Complicated. That word felt like a slap. Our two years together, the promises we’d made, the future we’d talked about – reduced to ‘complicated’ because he was secretly pining for another woman and practicing amateur tattooing to win her affection.
“Complicated? You’re buying tattoo guns and defacing someone’s body while you’re with *me*? That’s not complicated, Mark, that’s betrayal.” I placed the tattoo gun carefully back in the box, the metallic click echoing in the silence.
“I was going to tell you,” he mumbled, his voice muffled.
“When? After the ink was already under her skin? After you’d cemented this… this pathetic gesture?” I shook my head, a wave of exhaustion washing over me. The fight had drained out of me, replaced by a hollow ache.
I spent the next hour packing a bag, the movements mechanical and numb. He sat on the bed, watching me, occasionally offering a weak apology, a desperate plea for forgiveness. I didn’t respond. There was nothing left to say.
As I reached for the door, he finally stood, his face streaked with tears. “Please, don’t go. I’ll stop seeing her. I’ll throw the gun away. I’ll do anything.”

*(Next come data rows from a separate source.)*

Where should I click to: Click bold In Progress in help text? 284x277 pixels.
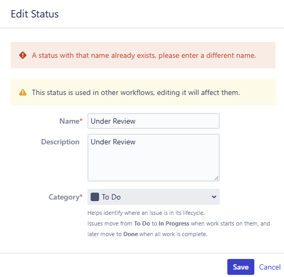(174, 223)
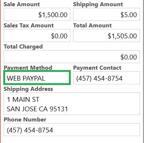Screen dimensions: 144x143
Task: Place cursor on the 1 MAIN ST line
Action: tap(23, 100)
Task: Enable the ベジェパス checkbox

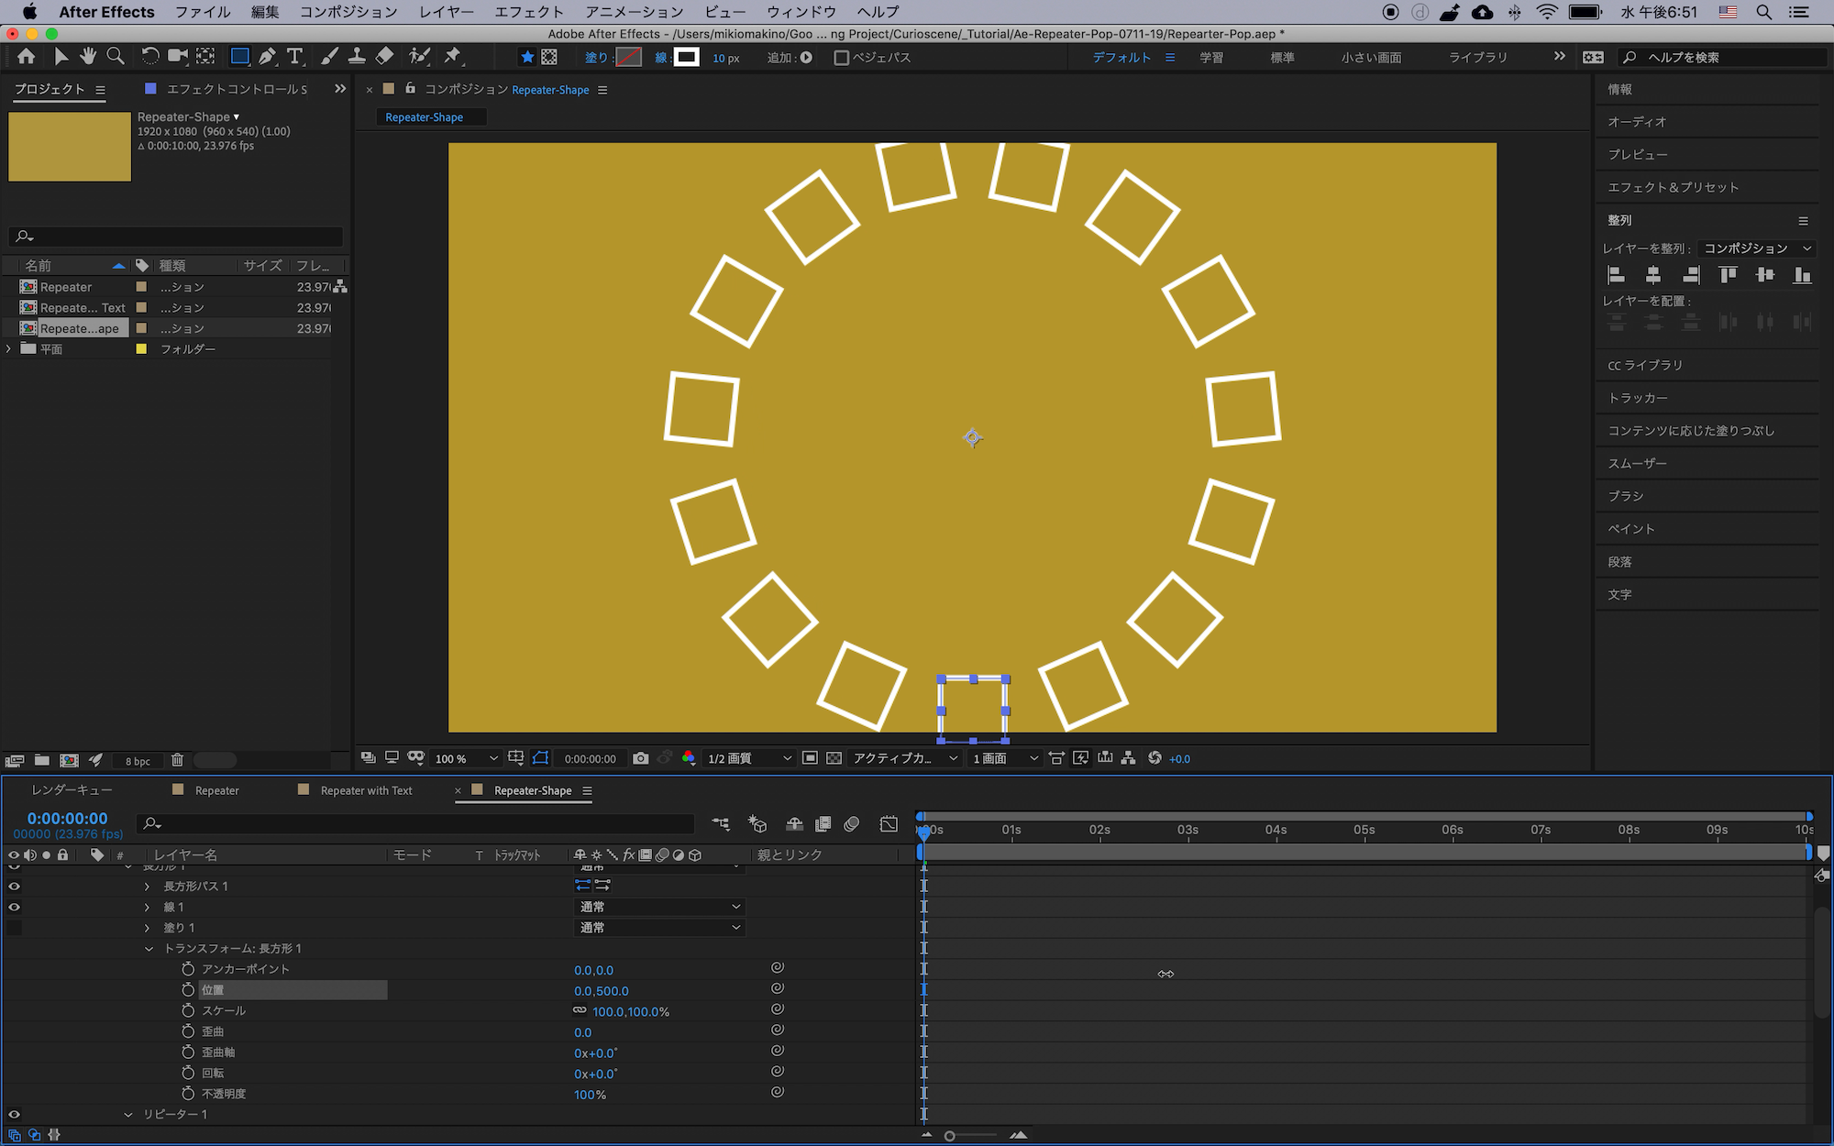Action: click(841, 58)
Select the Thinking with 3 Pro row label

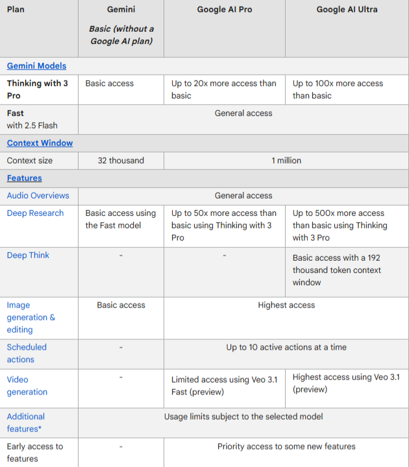pyautogui.click(x=37, y=90)
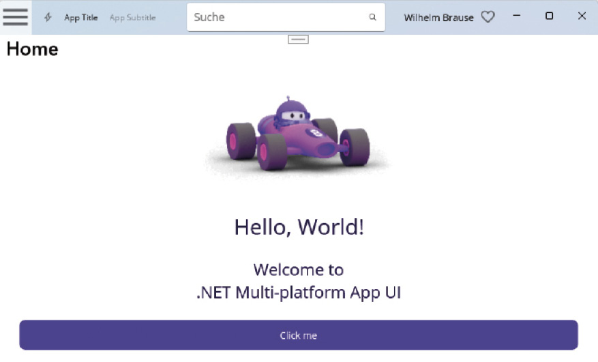Image resolution: width=598 pixels, height=362 pixels.
Task: Click the number 8 badge on the race car
Action: [x=316, y=133]
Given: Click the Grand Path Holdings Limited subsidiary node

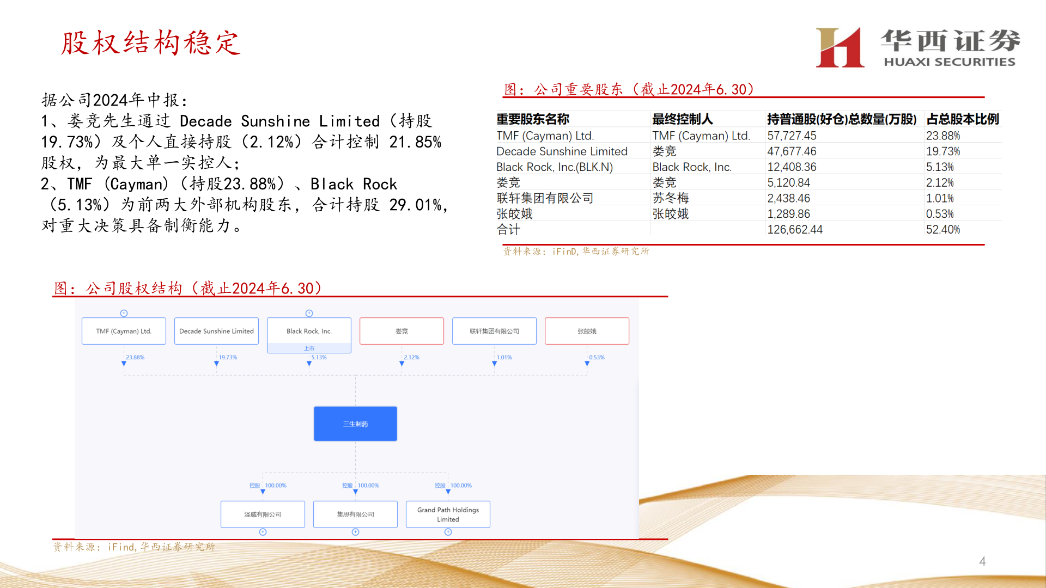Looking at the screenshot, I should pos(448,514).
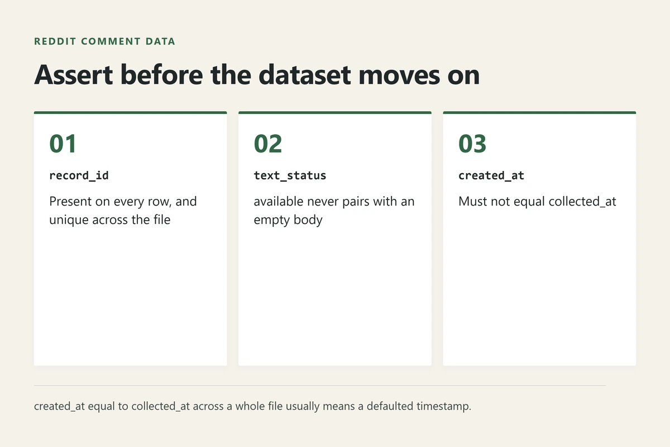Click the green top bar of the third card
The width and height of the screenshot is (670, 447).
(539, 112)
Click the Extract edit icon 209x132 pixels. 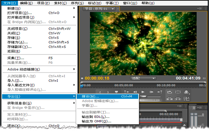(x=178, y=98)
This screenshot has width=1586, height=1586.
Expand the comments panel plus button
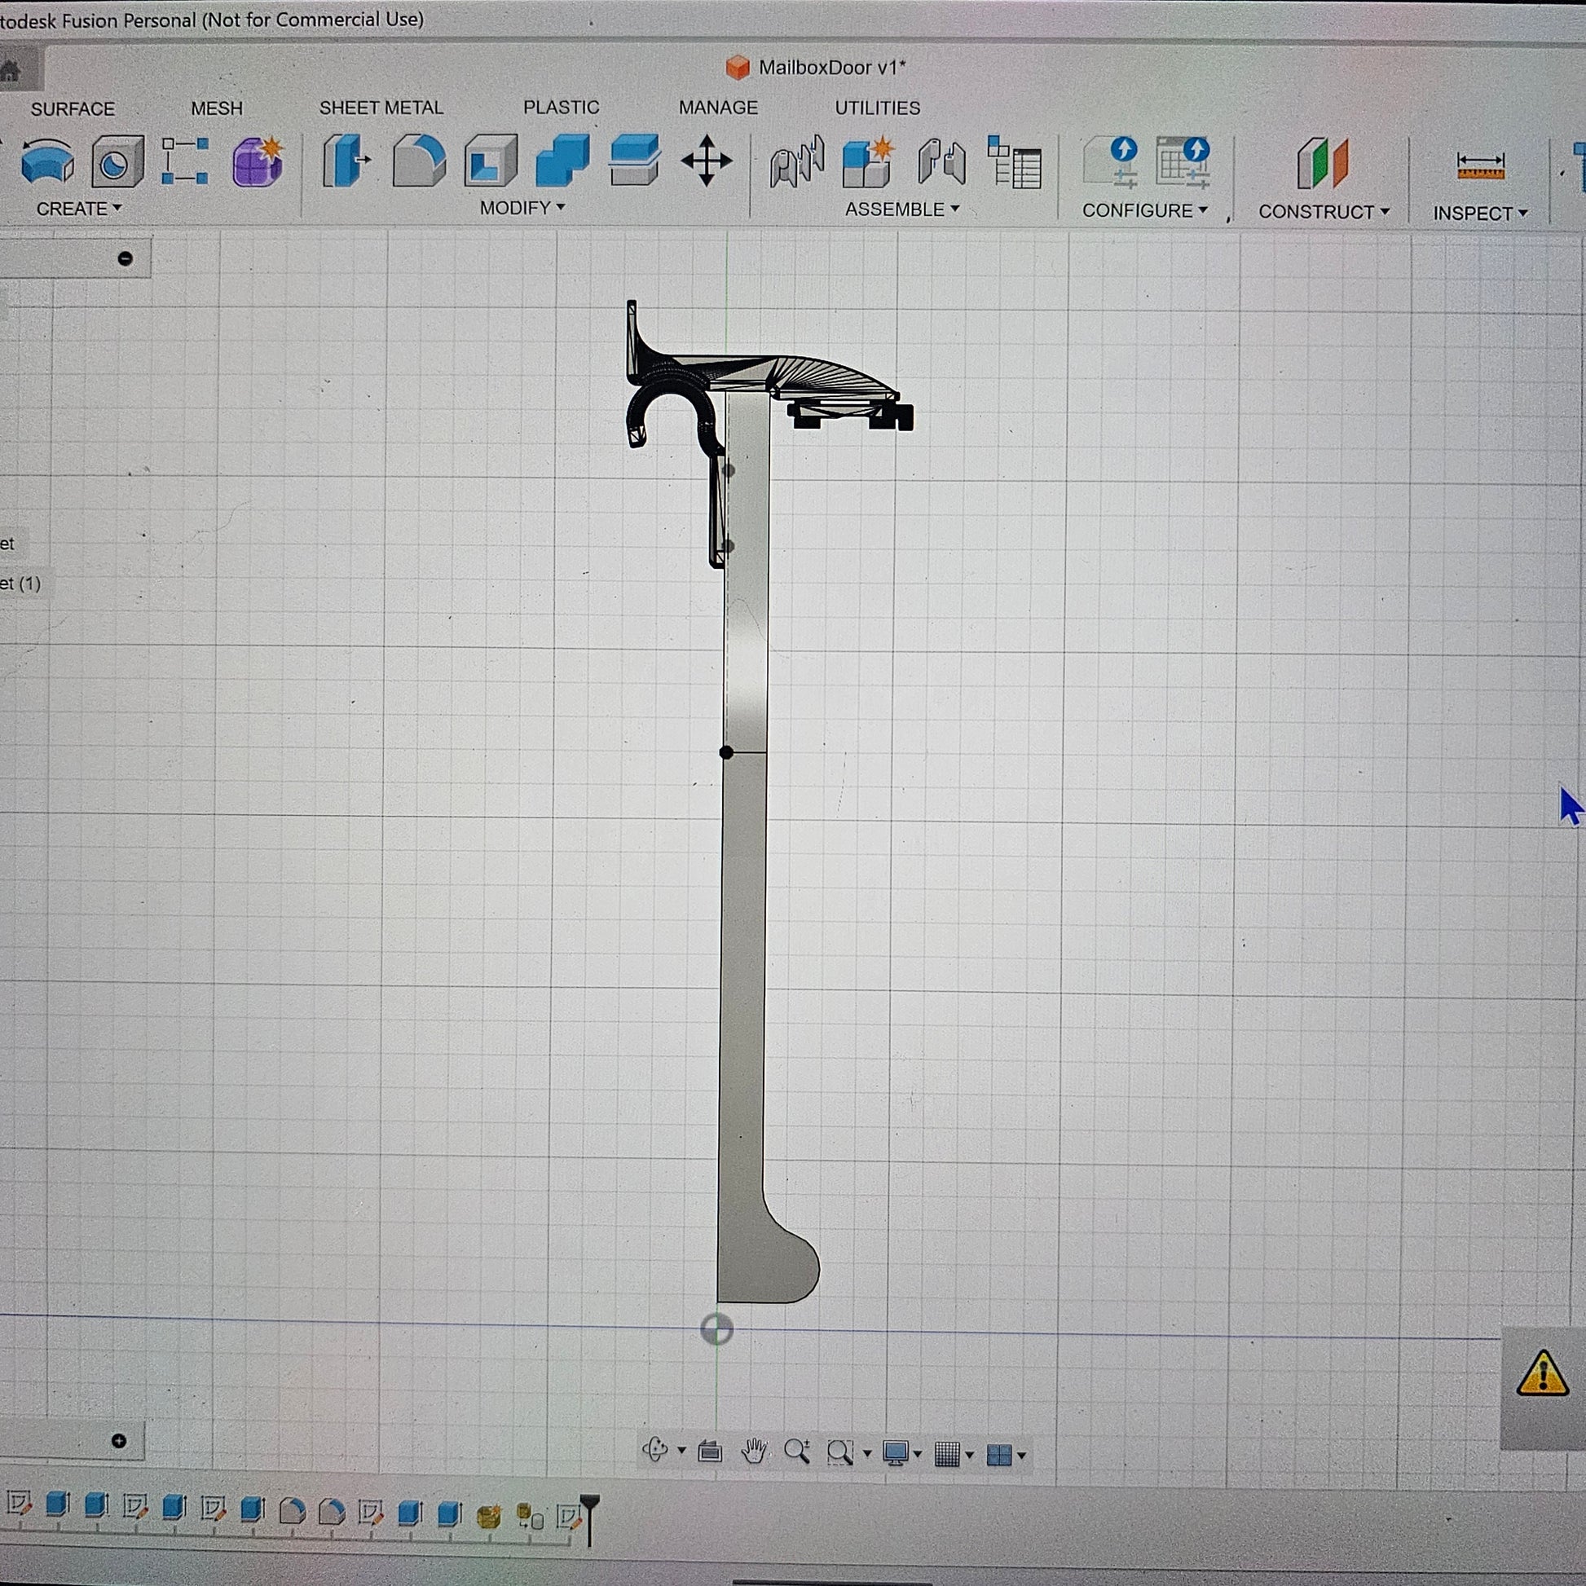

I paused, my hand on the doorknob. For a moment, I wavered. The ghost of the future we’d planned flickered in my mind. But then I remembered the sterile smell of the ink, the carefully shaded ‘S’ on his sketchpad, the look of fear in his eyes when I’d found the box.
“It’s too late, Mark,” I said softly, my voice devoid of emotion. “You already made your choice.”
I walked out, leaving the box, the gun, the sketchpad, and the wreckage of our relationship behind.
Months later, I heard through a mutual friend that Mark and Sarah hadn’t lasted. The tattoo, apparently, hadn’t been the magic fix she needed. I didn’t feel vindicated, just… sad. Sad for the wasted time, the broken trust, and the foolish belief that I could ever compete with a ghost from his past.
I started taking pottery classes, finding solace in the feel of cool clay between my fingers, shaping something new and beautiful from nothing. It wasn’t a grand gesture, or a permanent mark on someone’s skin. It was quiet, grounding, and entirely my own. And for the first time in a long time, I felt a sense of peace, knowing I was building something real, something honest, for myself.